Volto a repetir o exemplo - porque é singelo - do que aconteceu agora com o setor de autopeças, ou o que acontece com os americanos na sua autodefesa.

Por isso o Governo brasileiro, apesar de dizer "agora as fronteiras se abriram", "a negociação é aberta", tem a obrigação de informar que fórmulas o Brasil utilizará para entrar nessa aldeia global.

Querem importar picanha, e o Governo concorda; querem importar brinquedos da China, importem; querem importar não sei o quê, importem.

Sr. Presidente, quando fui Ministro da Agricultura - já contei este fato aqui -, fui chamado pelo Presidente Sarney porque o Ministro Setubal, das Relações Exteriores, disse na reunião que havia um plano espetacular dos americanos para nos vender leite em pó. Não me lembro bem dos valores, mas era algo em torno de 10 ou 20% do preço que pagávamos pelo nosso leite. Eu fui contra. Nós tínhamos feito um plano pelo qual estabelecíamos um preço e nós, Governo, garantíamos aquele preço ao produtor para que ele tivesse condições de produzir, notadamente em uma época de inflação maluca como era aquela antes do Plano Cruzado.

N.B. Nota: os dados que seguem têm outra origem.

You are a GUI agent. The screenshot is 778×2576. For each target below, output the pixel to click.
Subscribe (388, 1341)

Nessa ocasião, o Presidente José Sarney virou-se para mim e disse: "Ministro Pedro Simon, logo V. Exª, que é popular, está contra a importação de leite, com o que se poderá vender leite praticamente de graça?" Ao que lhe disse: Senhor Presidente, sou contra. Se o Sr. Ministro Olavo Setubal me disser que há um projeto em que os americanos, por dez anos, vão nos fornecer o leite a esse preço, tudo bem. Vamos desmontar a indústria de leite nacional; não vamos produzir mais nada; porém, durante dez anos o povo vai tomar leite praticamente de graça. Nesse período, vamos ver o que faremos. Mas, por um ano? Iremos destruir a produção de leite nacional para, depois, eles nos venderem leite pelo preço que quiserem? Sou contra.

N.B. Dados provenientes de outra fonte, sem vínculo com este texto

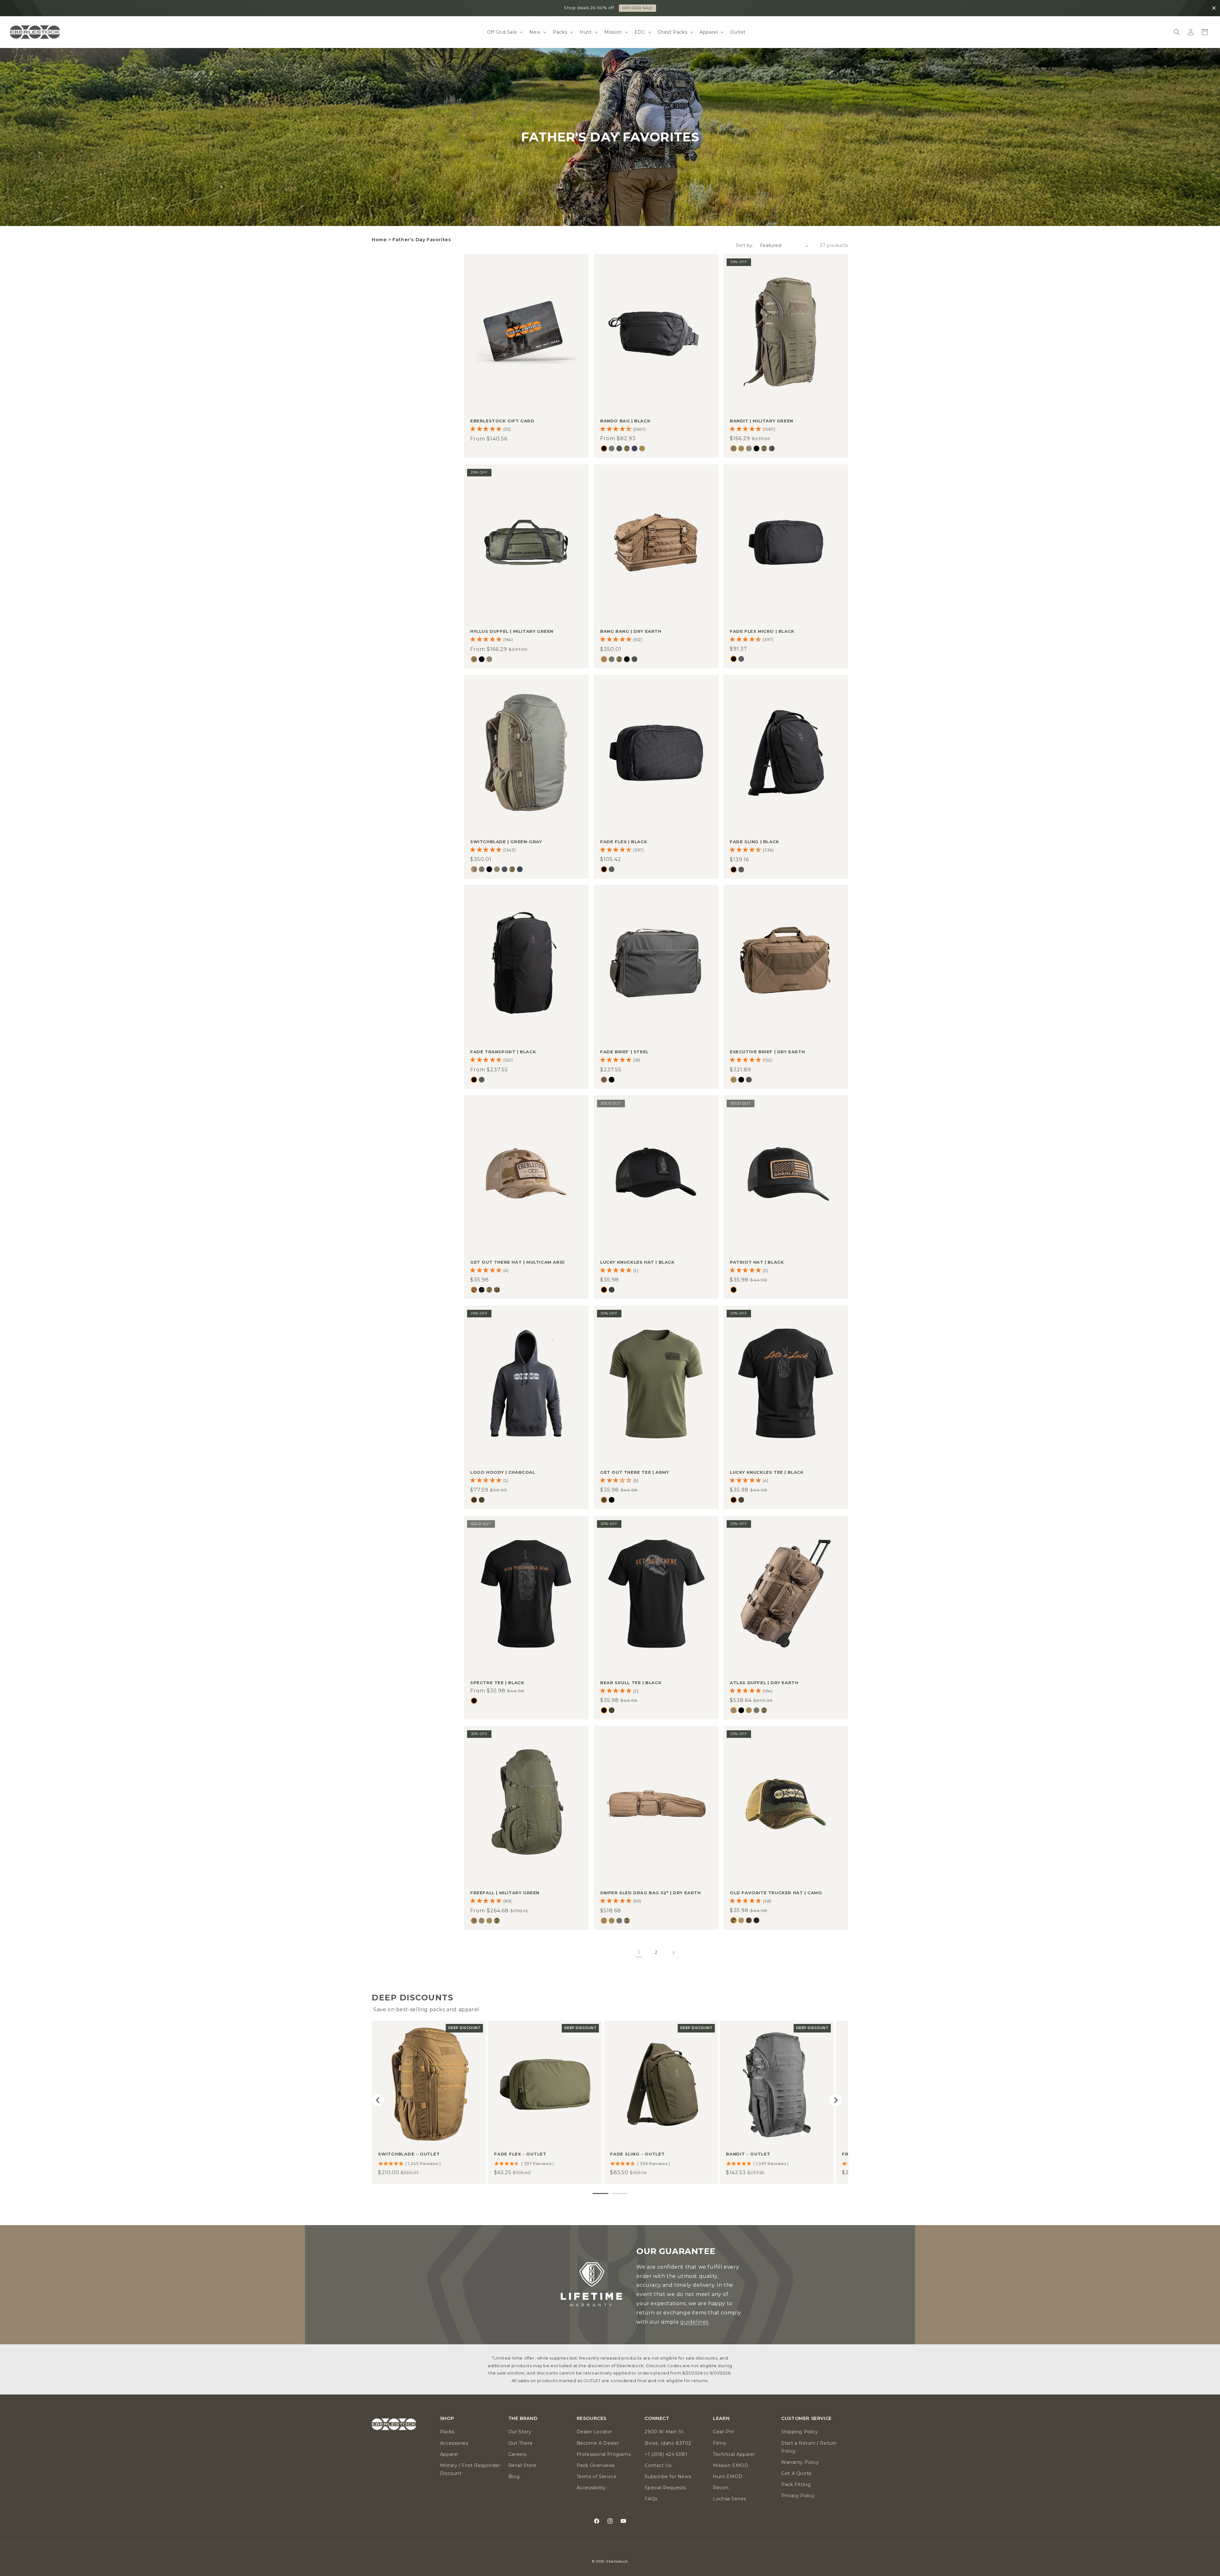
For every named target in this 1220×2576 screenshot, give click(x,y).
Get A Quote (796, 2473)
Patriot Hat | (757, 1262)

Sr. Presidente, não me arrependo do que fiz. A meu juízo, tive um gesto importante naquele momento.

A meu ver, o Governo brasileiro precisa ter uma fórmula para agir, precisa ter uma política de agir, mas não essa pela qual se diz ser neoliberal e que os antigos nacionalistas são dinossauros.

Temos que mudar, mas não assim. É por isso que estou nesta tribuna: para mostrar o exemplo dado pelos mais liberais, a União Européia. Quando o problema bateu à porta deles, disseram: "Não, não há globalização, não há liberalização. Aqui as autopeças, para entrarem, vão pagar um imposto especial, porque não vamos destruir nossa indústria de autopeças."

O Sr. Lauro Campos - V. Exª me permite um aparte?

O SR. PEDRO SIMON - Concedo o aparte a V. Exª com o maior prazer.

O Sr. Lauro Campos - Mais uma vez, V. Exª, nobre Senador Pedro Simon, trata de assuntos importantíssimos para a economia e para a vida nacional. Com roupagens diferentes, muitas vezes, nós nos preocupamos com as mesmas substâncias. V. Exª apresenta aqui suas preocupações com aquilo que já temos registrado também desde o ano passado. O processo de globalização vem favorecer o consumo dos ricos, pois subsidia a cesta de consumo dos ricos, permitindo que perfumes franceses, gravatas Hermés, picanhas, artigos de consumo apenas dos ricos sejam importados com taxa de câmbio altamente artificial, o que barateia esses produtos, enquanto os pobres têm que comer esse "frango real". São os pobres eliminados, obviamente, da possibilidade de importar e de se beneficiarem desses preços baixos que reduzem o custo dos produtos de consumo dos ricos como perfumes franceses, chocolates etc. Por outro lado, isso era realmente de estarrecer. Hoje, aproveitando a oportunidade, registro aqui um fato muito importante: pela primeira vez, ouço aqui o Presidente da Confederação Nacional da Indústria mostrar a sua preocupação com o que está acontecendo no Brasil: o sucateamento das pequenas, médias e até algumas grandes indústrias nacionais. Como foi dito há pouco, 80% da receita da Estrela provém da venda de brinquedos importados da China e outros países.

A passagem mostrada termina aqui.